The economic evidence decisively supports this collaborative approach. A 2023 study by Stanford economist Erik Brynjolfsson has shown why augmentation works: AI assistance delivered 14 percent productivity increases to customer service workers and 34 percent improvement for novice workers when used as a support tool rather than replacement technology.
Klarna CEO Sebastian Siemiatkowski learned this after receiving widespread attention for declaring “AI can already do all of the jobs that we, as humans, do” while replacing 700 customer service contractors with AI systems in February of last year. But soon after, he discovered that Klarna customers were being handed off in one-third of cases to human agents when the AI couldn’t resolve complex issues. Within months, Siemiatkowski acknowledged the AI resulted in “lower quality” customer experiences, prompting a switch to an augmented approach. The company has hired humans again and now uses AI to handle routine queries while the human agents tackle the most complex customer cases.
In May, Siemiatkowski said that cutting labor costs had “been a too predominant evaluation factor” because “what you end up having is lower quality.” He added that “investing in the quality of the human support is the way of the future for us.”

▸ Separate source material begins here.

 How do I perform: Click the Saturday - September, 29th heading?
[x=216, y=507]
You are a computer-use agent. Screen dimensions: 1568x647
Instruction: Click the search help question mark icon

Daron Acemoglu, an MIT economist who won the Nobel Prize in 2024, has spent decades studying technology’s impact on workers and economic growth. He now warns that Silicon Valley has been following “the wrong direction for AI. We’re using it too much for automation and not enough for providing expertise and information to workers.”
Lesson 3: Pick Tasks AI Is Good At
Large language models can write poetry, summarize research papers and generate code with startling fluency. What took trillions of tokens, billions of parameters, petabytes of data and acres of GPU servers to discover was that the written word contains far more predictable patterns than anyone expected. “It’s astonishing how well that generates language,” admits Brooks. “I don’t think most people 10 years ago could have believed that would work so well.” The fundamental surprise: “What LLMs have shown us is we can emulate language with that thoughtless part.”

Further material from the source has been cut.